→ Description of the task
Print again, word for word, all of the records below, and leave the pictures out.

--*--

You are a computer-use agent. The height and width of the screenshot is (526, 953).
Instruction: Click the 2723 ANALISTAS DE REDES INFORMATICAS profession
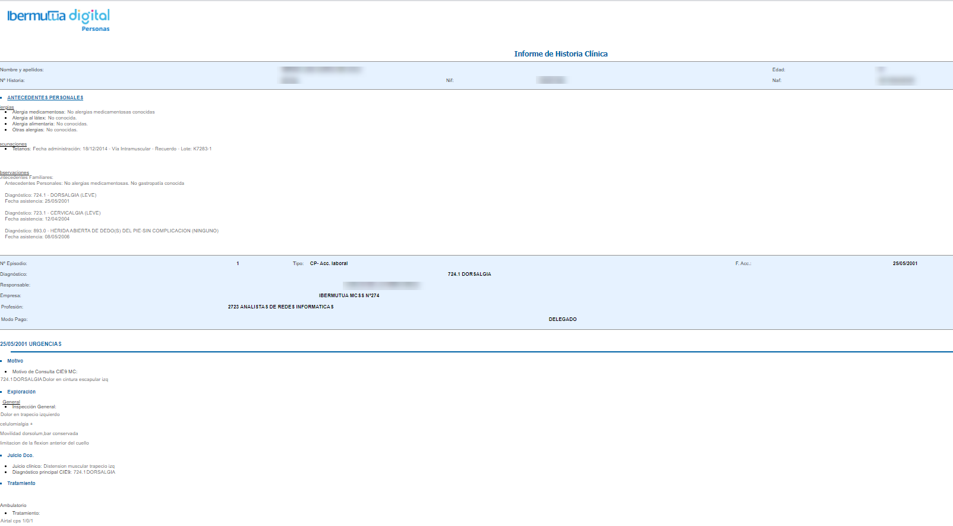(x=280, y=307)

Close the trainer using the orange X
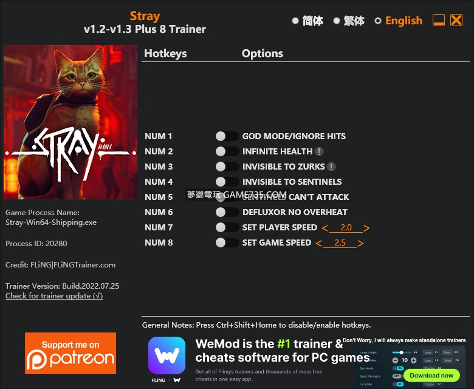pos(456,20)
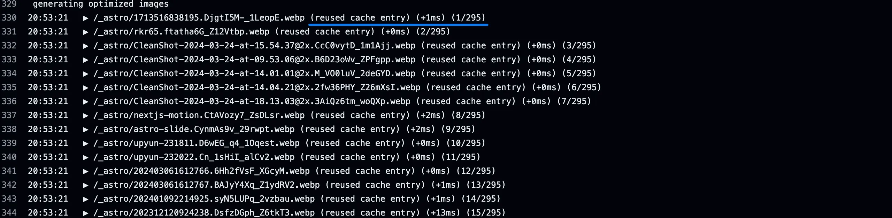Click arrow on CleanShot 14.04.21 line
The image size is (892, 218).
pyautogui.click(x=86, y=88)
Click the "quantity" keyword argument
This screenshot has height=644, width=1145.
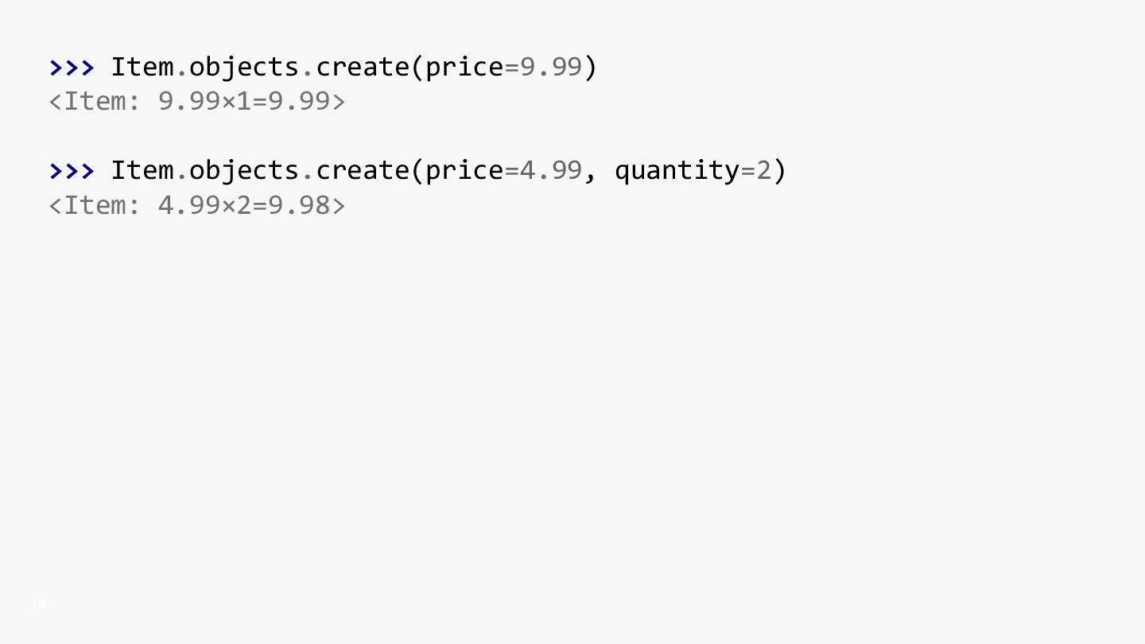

--*--

→ Exercise result
You are a computer-use agent. The height and width of the screenshot is (526, 953).
Instruction: Click the 2723 ANALISTAS DE REDES INFORMATICAS profession
(x=280, y=307)

Close the trainer using the orange X
pos(456,20)
Click arrow on CleanShot 14.04.21 line
The image size is (892, 218).
pyautogui.click(x=86, y=88)
Click the "quantity" keyword argument
This screenshot has height=644, width=1145.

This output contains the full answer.